Restating net financial debt

The third bridge links enterprise value to equity value, that is, to the price actually paid to shareholders. You start from enterprise value, equal to the multiple applied to adjusted EBITDA, from which you deduct net financial debt. The latter is not limited to bank borrowings less cash. A rigorous VDD lists all debt-like items: finance-lease commitments, shareholder current accounts, pension and social provisions, litigation provisions, declared but unpaid dividends, overdue tax and social liabilities, earn-outs and factoring. It symmetrically distinguishes genuinely available cash from trapped cash, unavailable because it is needed for operations or pledged. Each item requalified as debt reduces the price received, each surplus cash item increases it. This is why net debt, alongside WC, is the most disputed negotiation ground after the multiple: a seller who has not anticipated it in their VDD lets the buyer dictate its scope.

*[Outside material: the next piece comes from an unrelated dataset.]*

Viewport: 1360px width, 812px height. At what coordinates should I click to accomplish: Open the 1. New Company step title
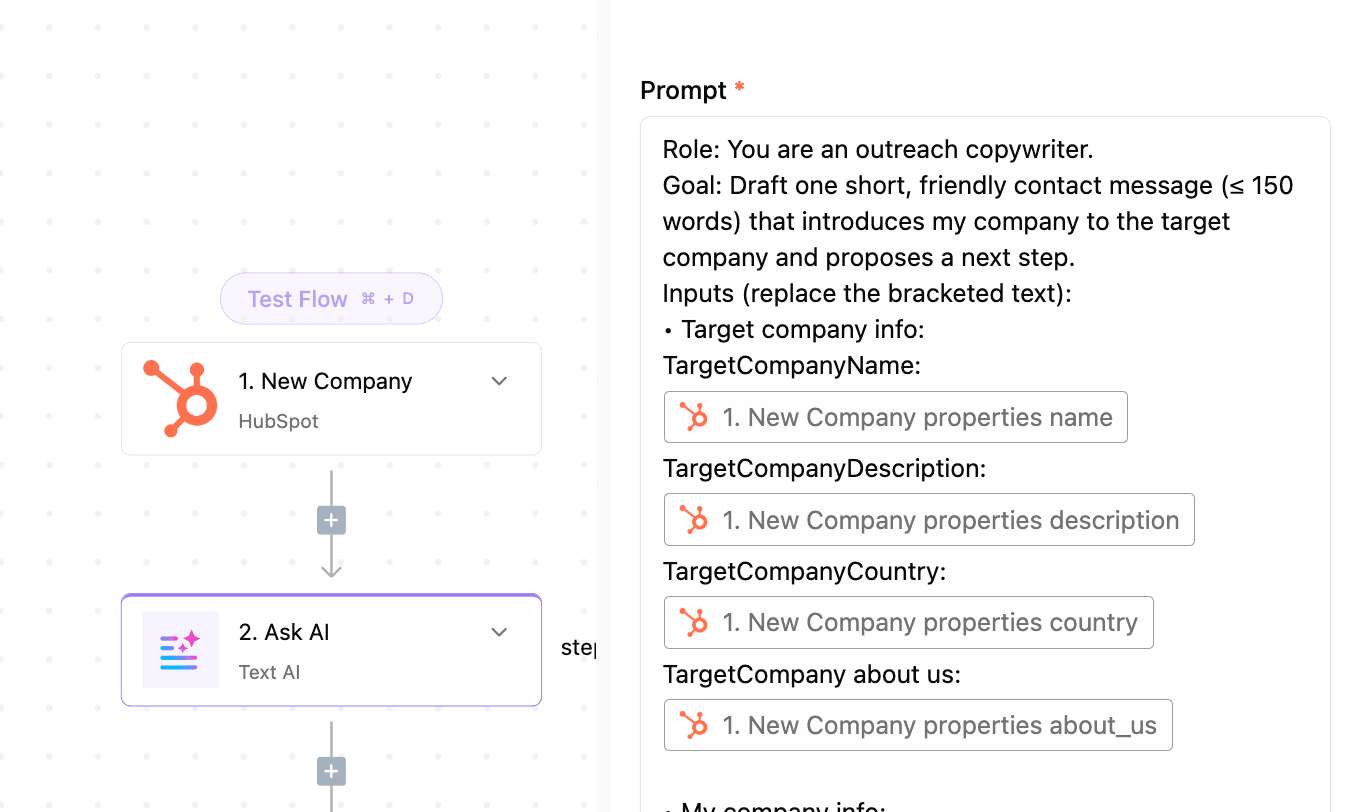click(x=325, y=381)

What a vendor due diligence report must contain

Beyond method, a useful VDD report is recognised by the completeness of its content. It is not about stacking up tables, but about methodically covering the areas every buyer will examine, in order to address them first. The sections below form the backbone of a shareable report, applicable to a French target and a Swiss target alike.

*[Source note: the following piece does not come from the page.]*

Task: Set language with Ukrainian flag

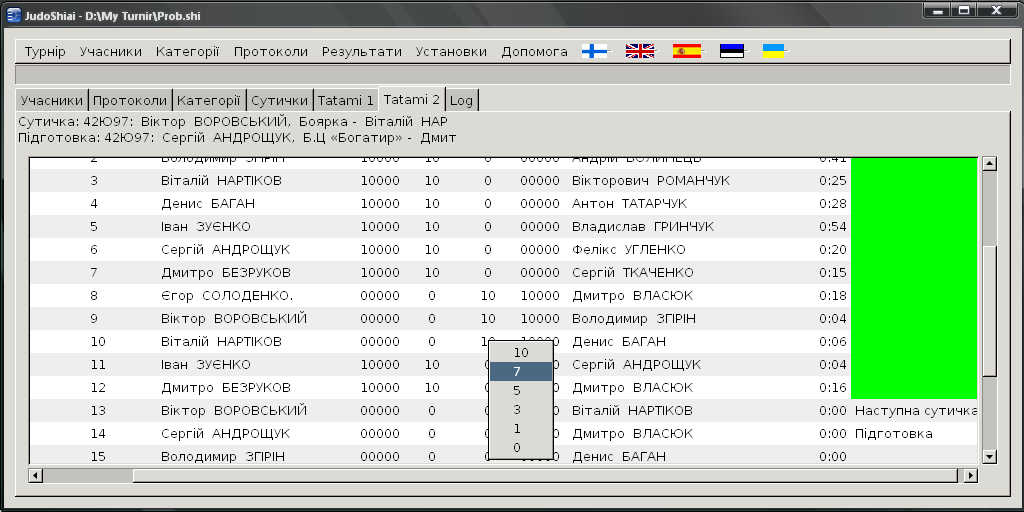Action: 773,51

The framework, rationale and scope of the engagement

A good report opens by setting its own framework. It recalls the rationale of the transaction, what the seller is seeking to do and why, then precisely delimits the scope: entities and activities covered, period analysed, workstreams addressed (financial, tax, social), basis of preparation of the accounts and explicit limits of the review. This framing protects both the seller and the valuer: it fixes what the report commits to, prevents misunderstandings and conditions the reliance letter through which buyers will be able to rely on the work. A blurred scope is the first weakness a buyer will exploit.

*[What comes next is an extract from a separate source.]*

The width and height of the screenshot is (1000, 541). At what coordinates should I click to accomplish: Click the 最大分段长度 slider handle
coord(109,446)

The business model and the formation of margin

The report then describes the company's business model: how it creates value, where its revenues come from, what share is recurring or contractual, their seasonality and exposure to the cycle. It analyses the formation of margin by activity, segment or geography, in order to show where profitability really sits. This economic reading gives meaning to the figures: it explains performance before normalising it and lets the buyer judge the robustness of the model, not just the level of an EBITDA.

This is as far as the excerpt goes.